Cinema is a mixed bag of aesthetics, a complex blend of visual art, technology, sound design, and theatre. It encourages an infinite set of ideas and ideals, whether hidden or in plain sight. It doesn’t matter if there is a powerful company or an independent artist behind a film. Moral and ethic values, political dynamics and concerns are all always at play.

An Elephant Sitting Still (Hu Bo, 2018)

Like every other film industry in the world, China’s invests tons of money in blockbusters which more often than not resembles tests of the latest discovery in special effects. Just as Hollywood has been capitalising on comic book heroes in the last years, China has found wuxia to be a lucrative genre. Exceptional authors like Tsui Hark and Stephen Chow have been deliberately limiting themselves, constraining their art into predetermined boundaries. Chow is now one of the most powerful man in China’s film establishment, so maybe everything is going fine for him.

However, China, again like the rest of the world, has its fair share of independent directors who have been telling a different story since the late 90s. Jia Zhangke, Diao Yinan, and more recently Wang Bing are names that score big at film festivals, but they are a nuisance to their country’s film realm. They show the uncomfortable faces of China, the cities, the streets, and the outcasts nobody wants to see. The failures the central government refuses to acknowledge are as part of China’s history as everything else. Somebody must tell of these failures. Someone has to care.

I can only guess Hu Bo felt as a nuisance for his country too, although it’s hard to tell from a safe distance what has led him to end his life. The short film Man in the Well and the outstanding An Elephant Sitting Still undoubtedly place him in the group of artists China chooses to cast aside, but they also show Hu Bo’s inner battles. Is there a place for me here? Will this country ever move forward for everyone and not just for a few? What will it cost? What am I supposed to do in China, here and now?

Intersecting four different stories, An Elephant Sitting Still poses these questions without offering answers. They are left open because it takes too much to reply, even though the chance of an answer eventually is an hopeful sound. The two final static shots culminate with the sound the characters are waiting for. Too little, because they don’t get to see what they are looking for. And yet something to look forward to, like the flash of a light in a never-ending tunnel.

Except that this is a light that doesn’t come easy. It takes almost four hours to Hu Bo to bring his protagonists there. They have to endure a day in which they are constantly confronted with the weight of their decisions. They are at turns victims and oppressors, predators and preys, unable to truly escape a system so far above them to be properly understood and dealt with. There is a sense of impeding catastrophe every time we see them walking down a street, but the war is in their heart more than anywhere else. They know what has to be done only because there is nothing left to be done. Circumstances they cannot handle, accidents out of proportion. Everything eludes their control.

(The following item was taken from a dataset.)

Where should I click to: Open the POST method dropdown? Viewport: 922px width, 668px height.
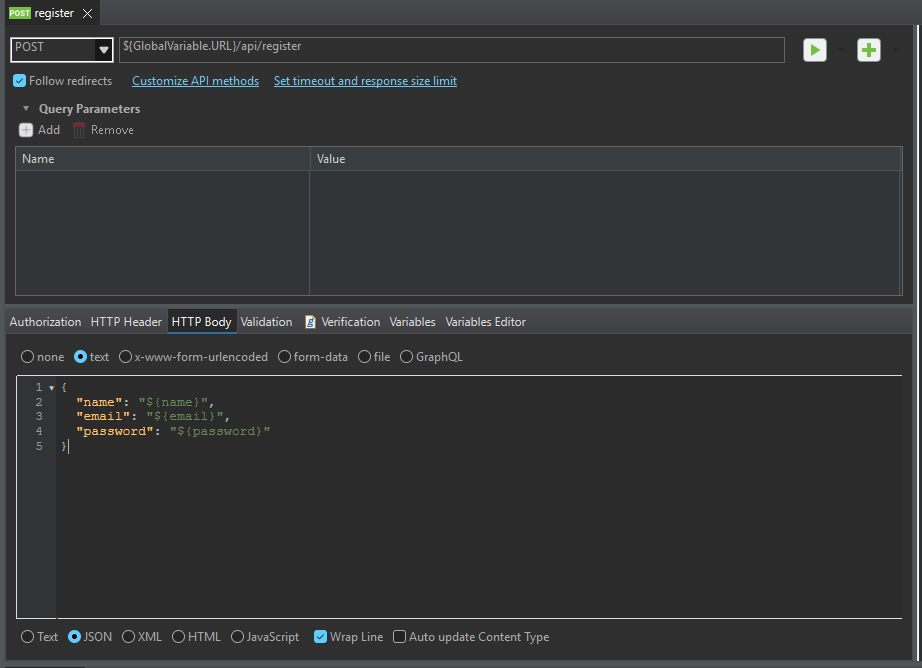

The intimacy of the long takes is absolutely stunning. Not only we are physically closer to these people, we are facing their reactions to the events on the front line. With the exception of the two above mentioned ending shots, the camera narrows everything down to a limited space. We can then sense the claustrophobic buildings, the unstoppable decay, the solitude that never leaves anyone in this world. Editing makes these sensations even stronger, since it rarely concedes room to breathe. To digest what has just happened, we can only wait until the next portion of the story starts.

Hu Bo shots everything smoothly, avoiding a shaking, hand-held camera and opting for a gentle Steadicam instead. This solution eschews the diary and the found-footage mood, whilst striking the perfect balance between the personal take on the events (we see what Hu Bo wants us to see) and the objective truth (no embellishment, this is exactly how it goes). Hu Bo is paying homage to the masters of the Sixth Generation of Chinese Cinema and at the same time moving away from them, following a path we will never know where it would have led him to.

Ultimately, An Elephant Sitting Still represents what China is now. A contradictory clash of realities, where the overbearing economy of the capitalist side of communism is destroying everyone who isn’t able to keep up. China cannot afford to sit still unless it’s ready to accept the lives of its people. Hu Bo knew it much too well.